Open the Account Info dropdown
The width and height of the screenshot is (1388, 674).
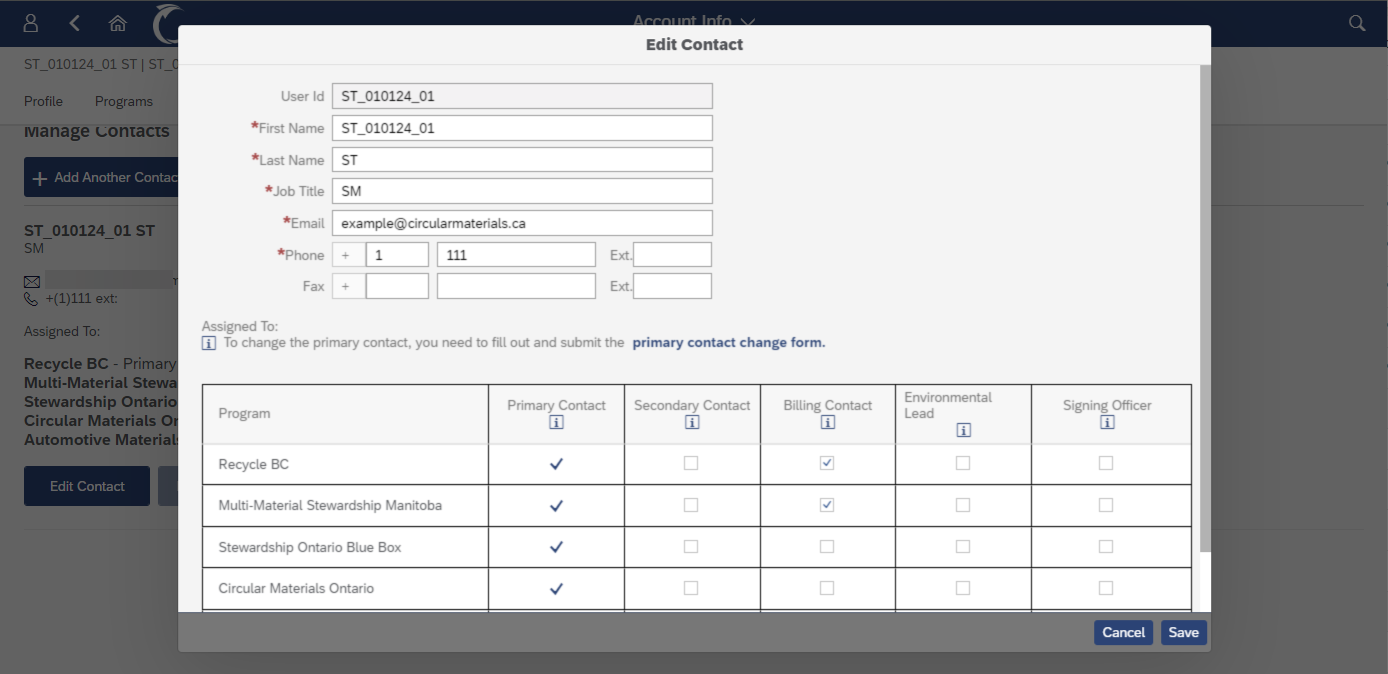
* * *
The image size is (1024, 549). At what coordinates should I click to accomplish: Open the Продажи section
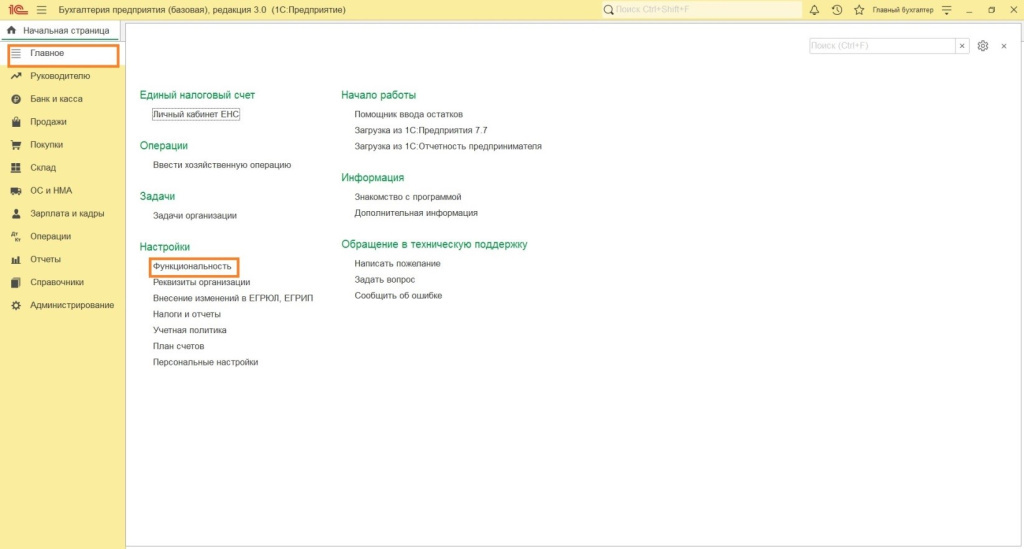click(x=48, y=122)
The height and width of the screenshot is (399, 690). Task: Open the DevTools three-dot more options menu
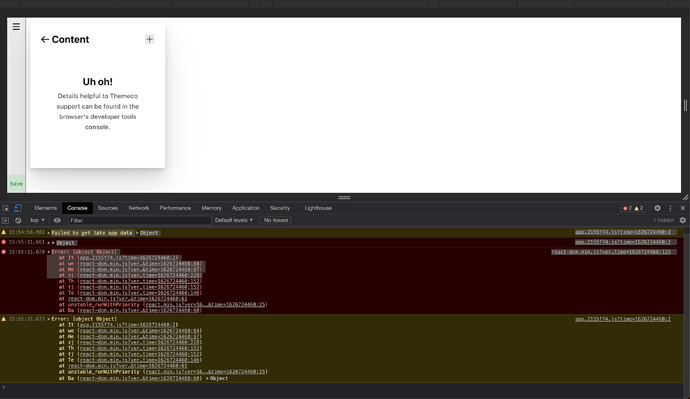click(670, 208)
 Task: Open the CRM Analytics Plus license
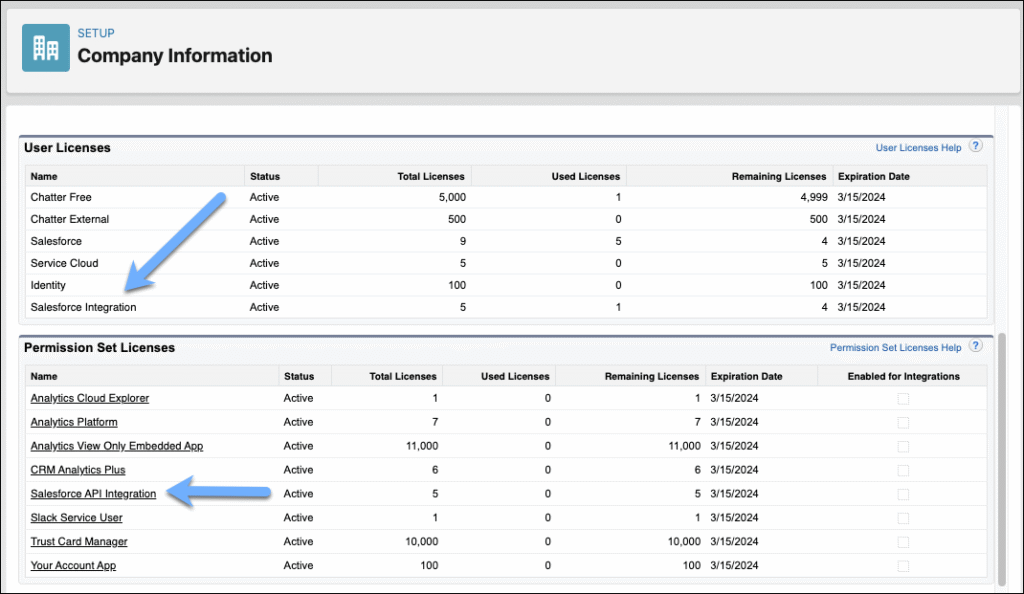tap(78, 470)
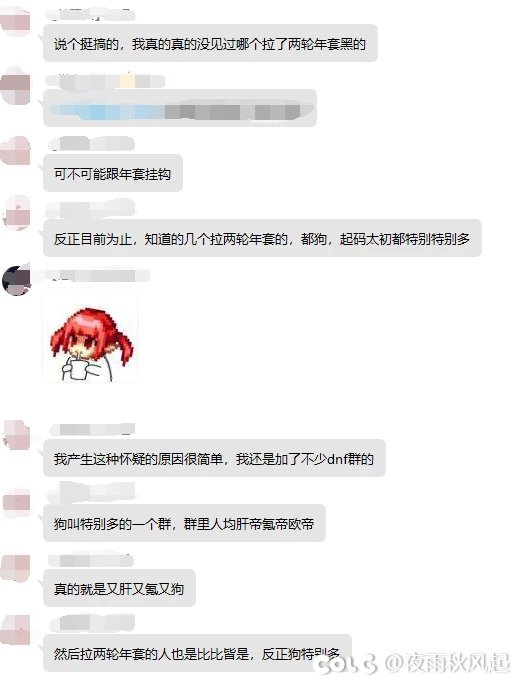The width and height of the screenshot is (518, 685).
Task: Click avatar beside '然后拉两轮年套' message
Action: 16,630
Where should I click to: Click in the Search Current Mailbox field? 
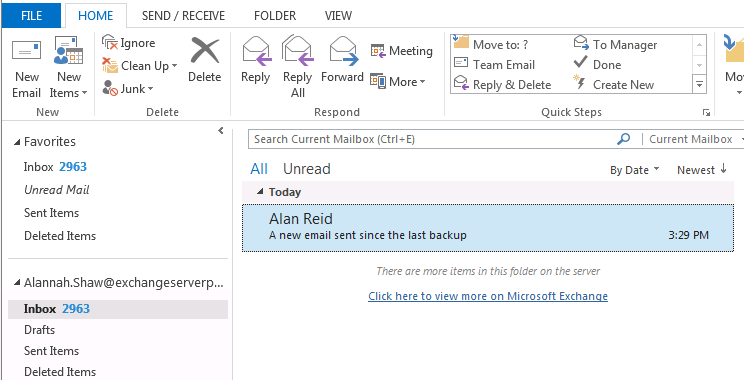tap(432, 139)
--
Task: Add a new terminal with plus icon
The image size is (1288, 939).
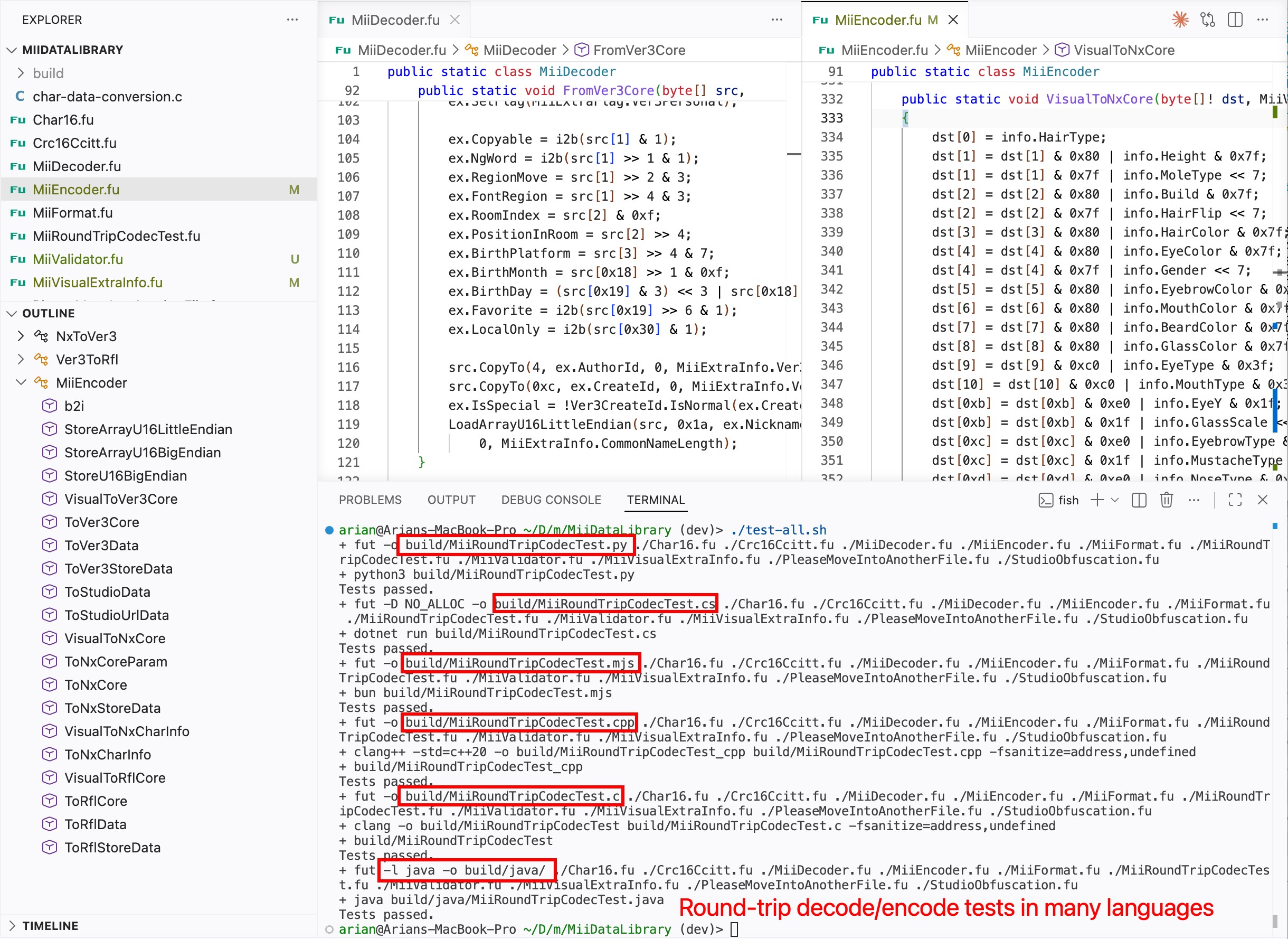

◆ What you should do ◆
Arrange the lines starting at the one that contains "The image size is (1024, 549)." and ending at the one that contains "tap(432, 139)" as a numbered list, skipping blank lines. Leave the pictures out of the answer.

◆ Solution to the problem ◆
1. The image size is (1024, 549). At what coordinates should I click to accomplish: Open the Продажи section
2. click(x=48, y=122)
3. The height and width of the screenshot is (399, 690). Task: Open the DevTools three-dot more options menu
4. click(670, 208)
5.  Task: Open the CRM Analytics Plus license
6. tap(78, 470)
7. The width and height of the screenshot is (518, 685).
8. Task: Click avatar beside '然后拉两轮年套' message
9. Action: 16,630
10. Where should I click to: Click in the Search Current Mailbox field? 
11. tap(432, 139)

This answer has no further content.